We spent the morning visiting farmland in Guillem. It was the first time we got to see our old friends, Pastor Michel Cadet, who had been away for a family funeral. Pastor Michel had us help plant Okra and corn in a freshly tilled field. They explained that they had been waiting for rain to plant it, and since it had rained overnight, we would get to help. That basically consisted of following the Haitians down the row as they dropped seed and covering the seed with dirt.
We then visited several local homes to see their local gardens. They explained that 410 Bridge had provided some seeds to start a program where families grow peppers, tomatoes, and eggplant beside their homes to cut down on food expenses and avoid the long trips to the market.
We also learned a lot more about the steps to harvest rice. We saw rice being planted, and the method they use to remove rice from the stalk. We found out that the rice is then boiled for 25 to 30 minutes to soften it up and make it easier to remove from the shell, and then it is dried in the sun for 2 days. After it has dried, it has to be taken to the mill to remove the shells, which costs a little under 1 American dollar per bucket, but produces about 6 dollars worth of rice.

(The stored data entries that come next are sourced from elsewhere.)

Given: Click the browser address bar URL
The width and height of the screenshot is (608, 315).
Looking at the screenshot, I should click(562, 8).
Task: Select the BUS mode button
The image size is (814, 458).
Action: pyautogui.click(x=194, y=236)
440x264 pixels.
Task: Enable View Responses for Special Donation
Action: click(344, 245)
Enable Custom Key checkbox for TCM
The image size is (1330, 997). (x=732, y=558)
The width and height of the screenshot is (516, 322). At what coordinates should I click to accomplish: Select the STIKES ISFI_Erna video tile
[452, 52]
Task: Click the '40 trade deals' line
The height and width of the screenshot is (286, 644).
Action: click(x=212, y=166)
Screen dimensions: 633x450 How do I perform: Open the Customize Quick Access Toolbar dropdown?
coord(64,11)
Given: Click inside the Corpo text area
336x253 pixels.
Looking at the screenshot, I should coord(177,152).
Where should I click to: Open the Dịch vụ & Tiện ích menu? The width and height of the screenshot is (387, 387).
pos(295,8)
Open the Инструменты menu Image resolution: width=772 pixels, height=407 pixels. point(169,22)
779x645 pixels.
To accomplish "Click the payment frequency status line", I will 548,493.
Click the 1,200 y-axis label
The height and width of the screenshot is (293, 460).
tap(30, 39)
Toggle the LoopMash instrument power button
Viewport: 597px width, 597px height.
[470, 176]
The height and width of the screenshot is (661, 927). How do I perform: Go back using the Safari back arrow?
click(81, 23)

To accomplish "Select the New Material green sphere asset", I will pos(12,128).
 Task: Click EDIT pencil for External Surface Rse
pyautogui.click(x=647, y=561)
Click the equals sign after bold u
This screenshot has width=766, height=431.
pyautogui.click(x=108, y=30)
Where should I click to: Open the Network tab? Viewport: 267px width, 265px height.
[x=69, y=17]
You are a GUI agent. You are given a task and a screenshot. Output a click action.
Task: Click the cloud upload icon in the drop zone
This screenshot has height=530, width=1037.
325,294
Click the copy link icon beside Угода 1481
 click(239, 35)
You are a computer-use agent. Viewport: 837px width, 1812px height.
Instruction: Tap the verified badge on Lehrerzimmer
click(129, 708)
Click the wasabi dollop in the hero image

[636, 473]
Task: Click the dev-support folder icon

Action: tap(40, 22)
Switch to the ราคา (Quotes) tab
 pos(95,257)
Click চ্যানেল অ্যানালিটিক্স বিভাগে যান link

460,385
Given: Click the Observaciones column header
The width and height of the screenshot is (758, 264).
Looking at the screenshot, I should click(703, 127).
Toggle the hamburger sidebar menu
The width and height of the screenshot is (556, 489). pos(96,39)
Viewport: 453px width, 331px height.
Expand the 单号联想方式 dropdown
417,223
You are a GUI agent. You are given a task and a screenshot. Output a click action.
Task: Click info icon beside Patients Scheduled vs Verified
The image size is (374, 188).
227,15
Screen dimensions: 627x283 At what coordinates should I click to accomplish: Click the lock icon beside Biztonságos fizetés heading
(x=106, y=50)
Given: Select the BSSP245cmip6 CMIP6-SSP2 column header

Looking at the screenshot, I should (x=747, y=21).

We also saw some of Pastor Michel’s pigs. Many of the local livestock were lost during the storm, but his pigs all survived. In Haiti, there are few people who have bank accounts or make investments, and we learned in the past that they often use livestock to save money, which are then sold when they need something. There were still two large pigs at the farm, and one of them was nursing 10 piglets. We were thankful, not only because of what it means to Pastor Michel and his family, but also because we know the impact he will have on his community because of it. When he has large liters, he has given pigs to other locals to raise. They take care of the pig, and share the litter with him when more are born. It helps him by taking away some of the responsibility of taking care of so many pigs, while providing the other home with a new revenue stream.